Paris : l'homme soupçonné d'avoir dégradé une plaque en hommage au dernier couple homosexuel condamné à mort sera jugé en janvier

La plaque a été retrouvée tâchée d'encre bleu marine dimanche, surmontée de tracts sur lequel il était inscrit "Pour faire un enfant : je suis un homme et pas un gay".

Capture d\'écran du tweet dénonçant la dégradation d\'une plaque en hommage au dernier couple homosexuel exécuté en France, publié le 6 août 2018 par Anne Hidalgo.
Capture d'écran du tweet dénonçant la dégradation d'une plaque en hommage au dernier couple homosexuel exécuté en France, publié le 6 août 2018 par Anne Hidalgo. (ANNE HIDALGO / TWITTER)

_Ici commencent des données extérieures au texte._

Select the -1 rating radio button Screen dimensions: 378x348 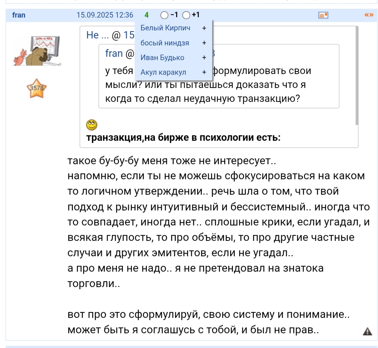[164, 15]
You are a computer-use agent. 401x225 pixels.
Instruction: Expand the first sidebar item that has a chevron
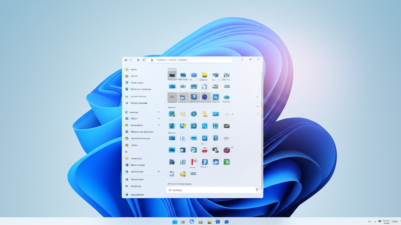click(x=159, y=112)
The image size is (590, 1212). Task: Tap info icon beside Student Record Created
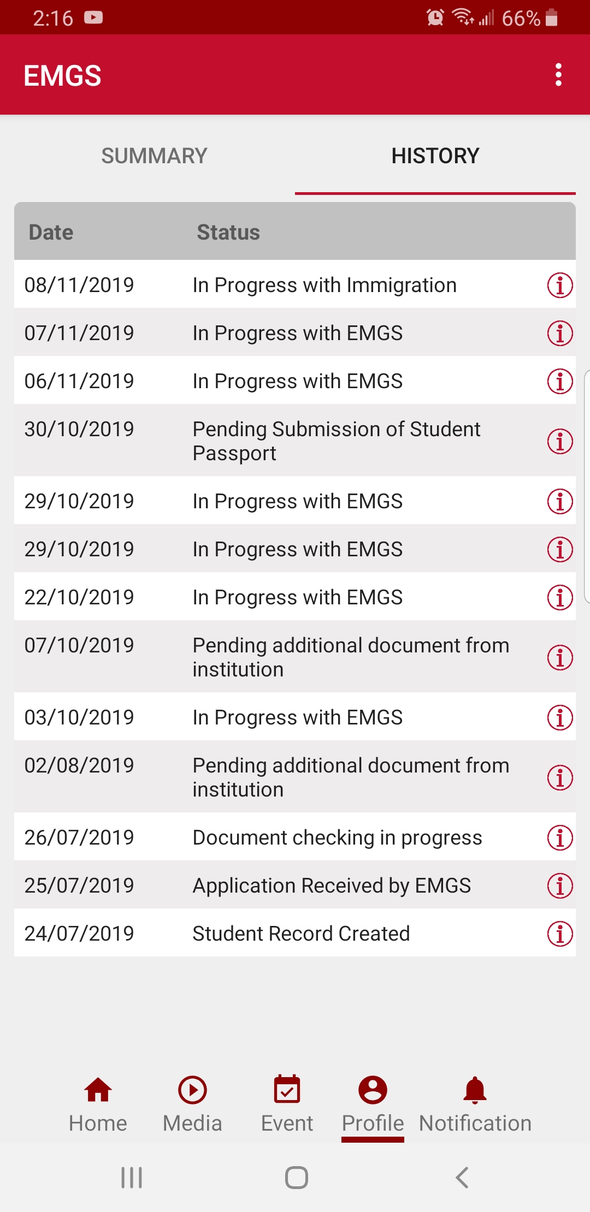click(x=560, y=934)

Cet acte de vandalisme avait indigné Anne Hidalgo, qui avait porté plainte. Un homme qui s'est présenté comme étant l'auteur de la dégradation d'une plaque à la mémoire d'un couple homosexuel exécuté en 1750 sera jugé en janvier 2019 pour dégradation de bien d'utilité publique, a appris franceinfo de source judiciaire dimanche 12 août. Conformément aux réquisitions du parquet, il a été place sous contrôle judiciaire par le juge des libertés et de la détention dans l'attente de son jugement.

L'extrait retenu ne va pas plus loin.